We are working in an era where manufacturing is undergoing significant changes. Specifically, the nexus of Artificial Intelligence (AI) and metal processing which has opened a vista of opportunities that could not have been realized previously.  Researchers at ACRC and at UCI’s Hub for manufacturing – Industry 4.2TM have been pursuing a set of ambitious projects in this domain.  We feature, specifically, a project addressing data (or lack of data).

To use AI and machine learning for optimizing manufacturing processes, the first step is to get the data right. The amount and quality of the data collected is key to good data driven modelling of these processes. Thus, it is important to keep track of the quality details when collecting and aggregating the siloed datasets. Data quality management plans are at the core of Industry 4.2TM and smart manufacturing in the digital transformation age. Data management plans comprise the entire lifecycle of the data from collecting data, integrating the different sources into a coherent format, data normalization and storage to analyzing the data for instant plant action as well as offline.  Data cleansing and pre-processing are pre-requisite to transform the raw data collected into knowledge via such a lifecycle. Due to the diversity in the types of data collected at the foundry, for example, data in different formats, at different levels of granularity and time periods leads to datasets that are siloed, noisy and incomplete in nature.
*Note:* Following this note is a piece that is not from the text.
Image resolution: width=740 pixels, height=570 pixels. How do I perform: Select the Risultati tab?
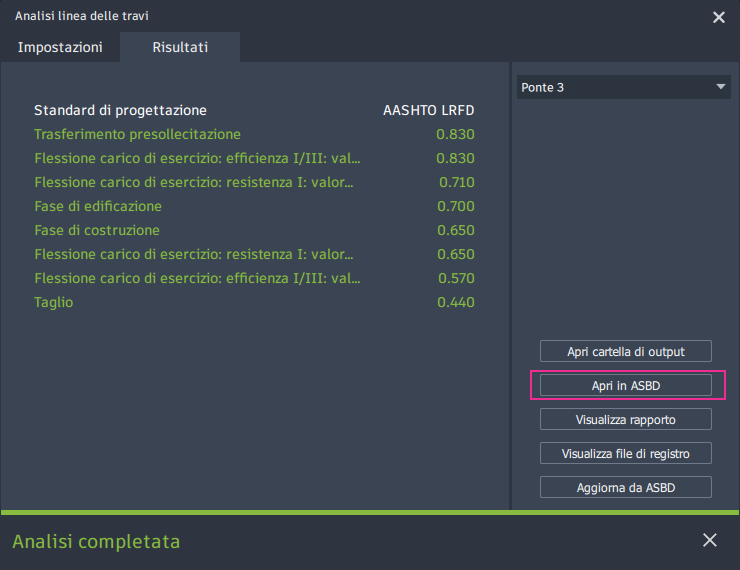click(180, 47)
The focus of our work is on the application of deep learning methods to treat such data quality challenges and to develop data-driven models and obtain insights into the manufacturing processes. This work addresses different dimensions of data quality which are essential for materials processing and manufacturing companies interested in machine learning (as featured in this figure). We provide solutions for these which can be easily incorporated into the existing frameworks of the foundry.  Moreover, the models developed enable the manufacturing companies to do machine learning for applications, such as identifying primary drivers of defect formation, anomaly detection, part quality prediction and predictive maintenance, even when a gold standard data management plan is not readily available.